Uzaklık hipotezi ile ilgili olarak çeşitli vekil değişkenler kullanılmaktadır. Bunlardan ticaret yapan ülkelerin fiziksel uzaklığı vekil değişkeni en çok kullanılanlardandır. Fiziksel uzaklık arttıkça ulaştırma maliyetlerinin de artacağı beklenildiğinden bu vekil değişkenin beklenen işareti negatiftir. Sonucun iki ülke arasındaki mesafe bakımından negatif (-), ortak sınır bakımından pozitif (+) olması beklenilmektedir.

Ülkelerin piyasa büyüklükleri arttıkça, endüstri-içi ticaret artar.

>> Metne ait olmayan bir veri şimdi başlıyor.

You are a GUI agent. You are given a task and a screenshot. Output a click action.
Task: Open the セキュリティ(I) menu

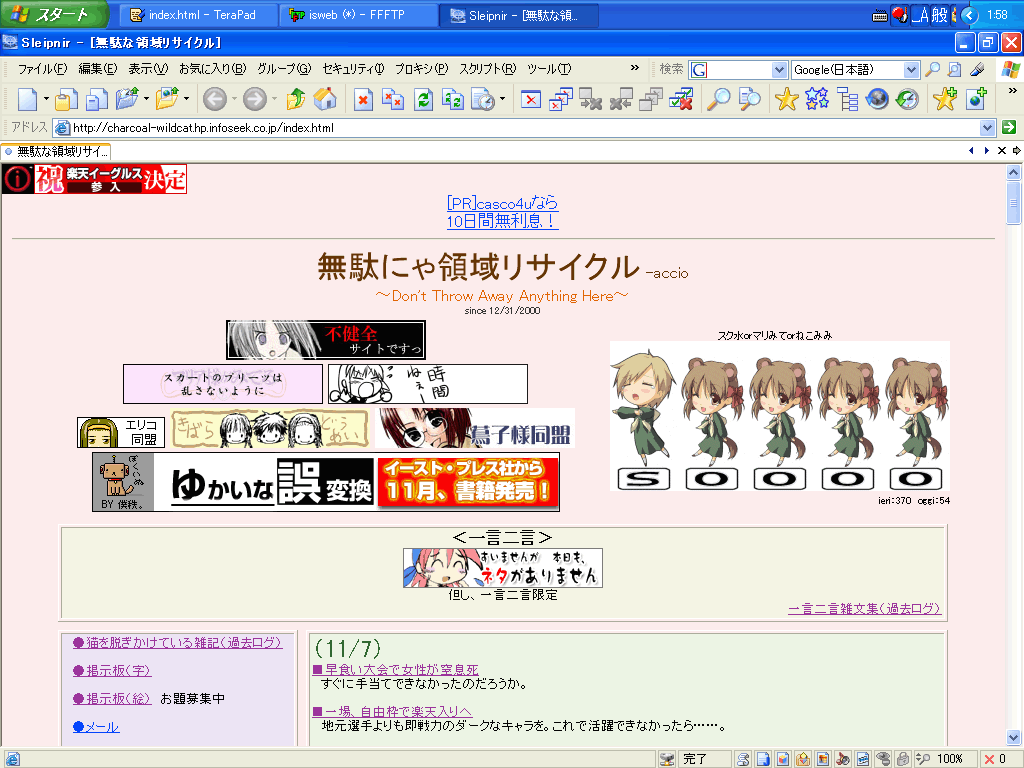coord(352,69)
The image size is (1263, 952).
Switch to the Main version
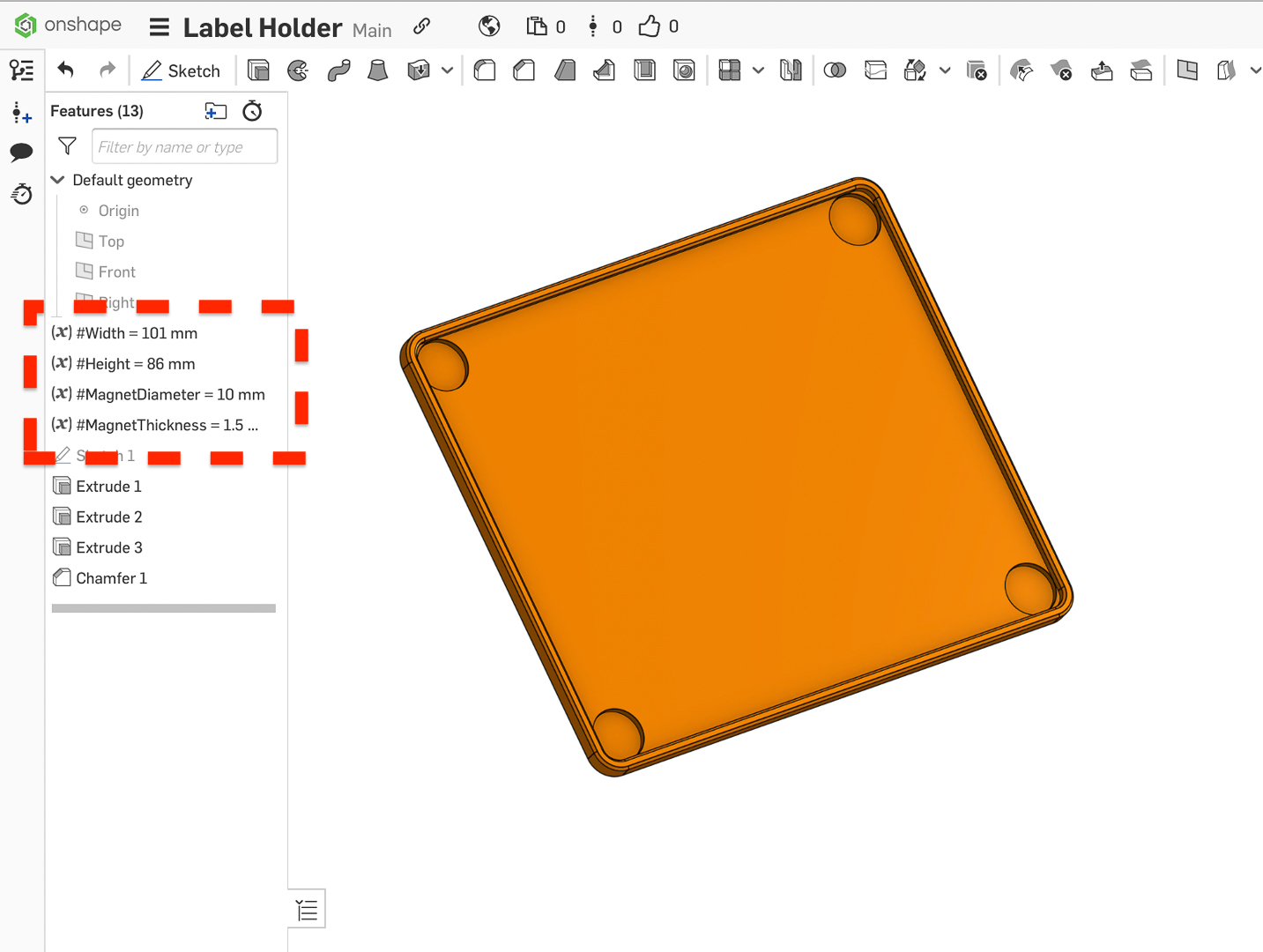(x=372, y=30)
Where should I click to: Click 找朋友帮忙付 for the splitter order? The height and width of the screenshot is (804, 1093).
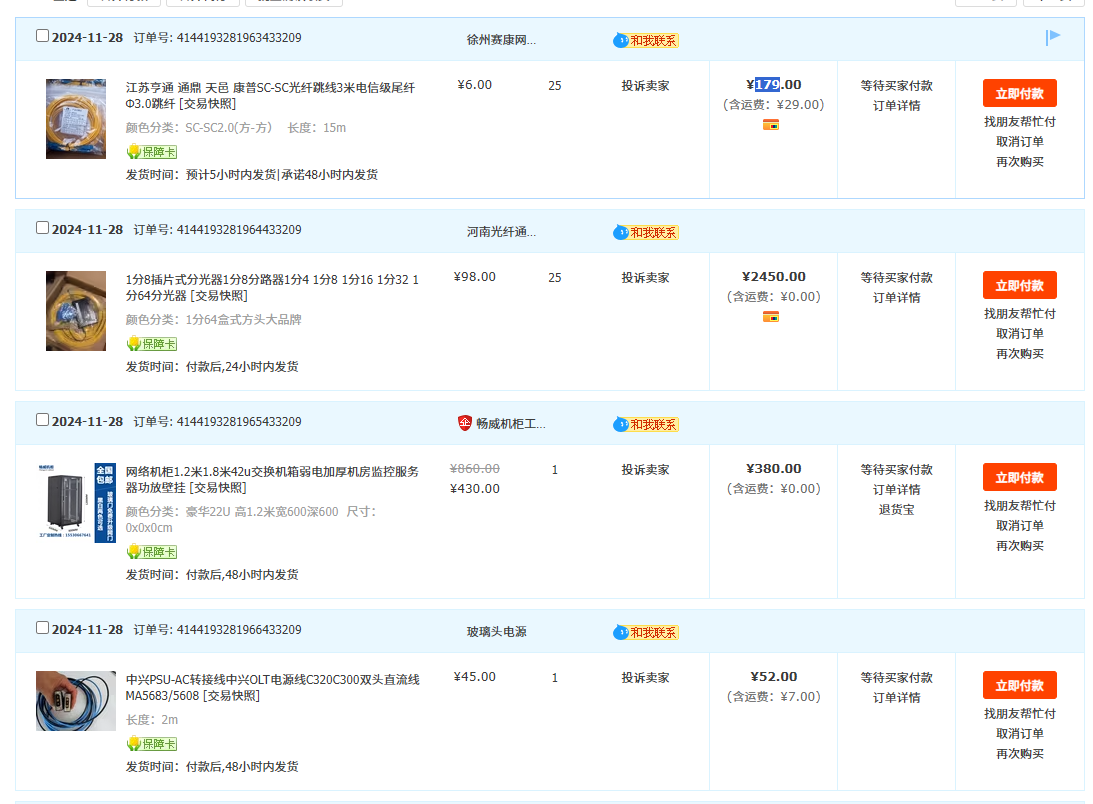coord(1019,314)
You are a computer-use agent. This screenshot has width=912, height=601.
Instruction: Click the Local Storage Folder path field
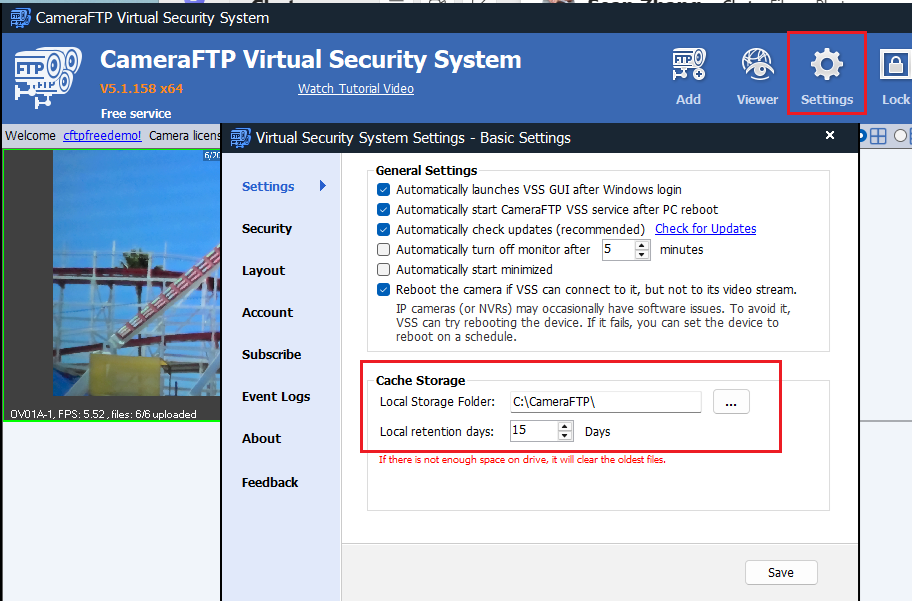605,402
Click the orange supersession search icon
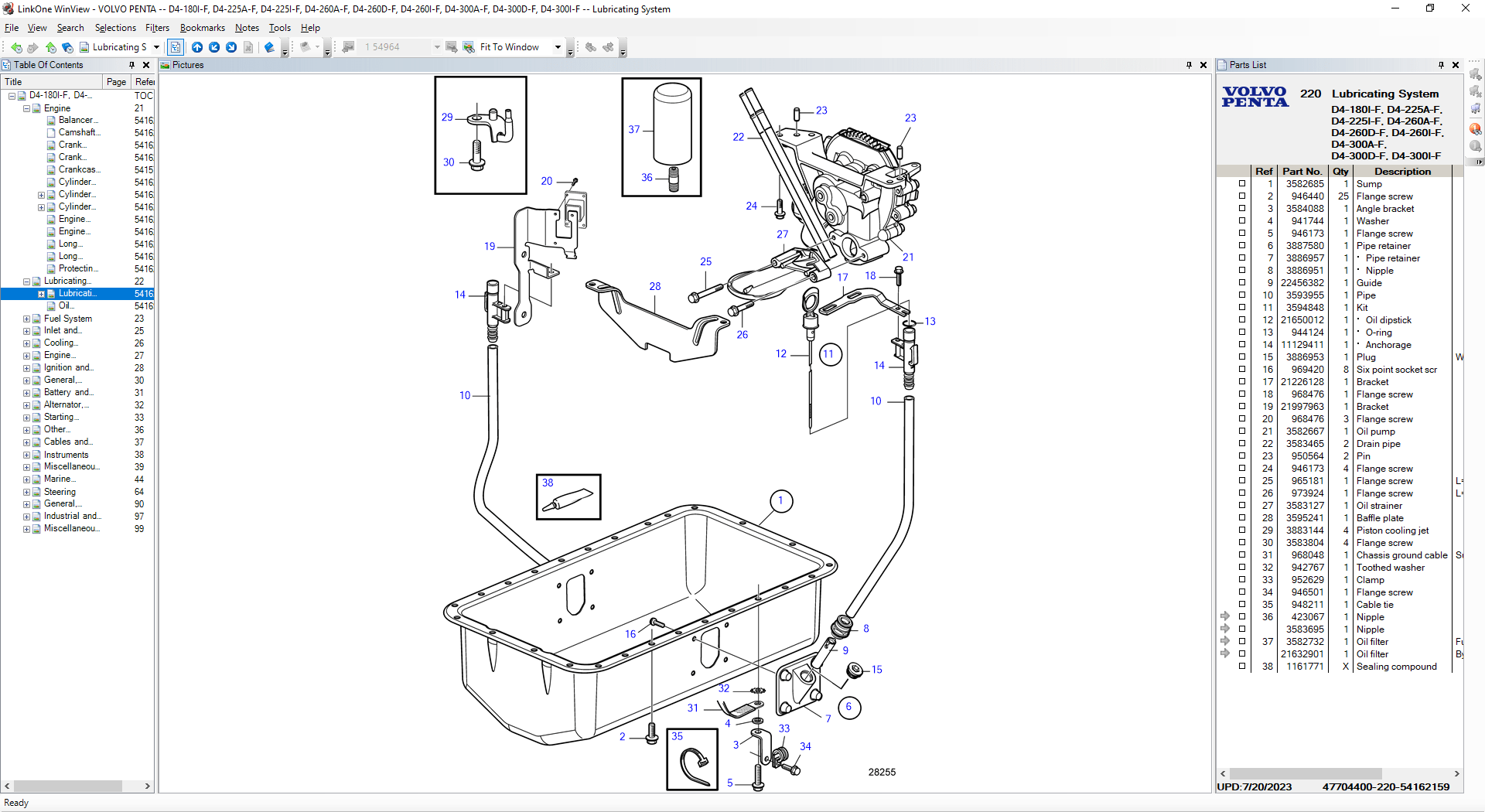 (x=1475, y=128)
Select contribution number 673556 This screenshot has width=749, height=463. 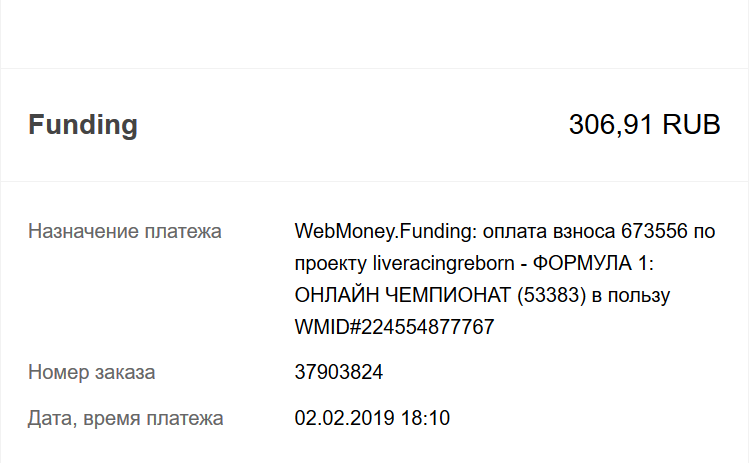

Ülkelerin piyasa büyüklükleri ile endüstri-içi ticaret arasında pozitif yönlü bir ilişki vardır. Yurt içi piyasasının büyük olması ülkelere içsel ve dışsal ölçek

ekonomiler yardımıyla üretimde artan getiriden yararlanma imkânı yaratacaktır. Ölçek ekonomilerinin ortaya çıkabilmesi için üretimin büyük hacimlerde yapılması gerekir. GSYİH değişkeni, ülkelerin piyasa büyüklüklerini ifade etmek için kullanılmaktadır. Sonuç; ülkenin GSMH’sı bakımından ilişkinin + (pozitif) olması beklenilmektedir. Ülkeler arasındaki GSMH farkı bakımından ise ilişkinin – (negatif) olması beklenilmektedir. Balassa (1986), Helpman (1987), Bergstrand (1990) ve Hummels-Levinshon (1995)’de yaptıkları çalışmada beklenen sonuca olumlu yönde ulaşmışlardır.

Ticaret dengesizlikleri arttıkça endüstri-içi ticaret azalmaktadır.

Standard Grubel-Lloyd endeksi kullanıldığında modele, mevcut ticaret dengesizliklerini ifade etmesi açısından vekil değişken de eklenmiştir.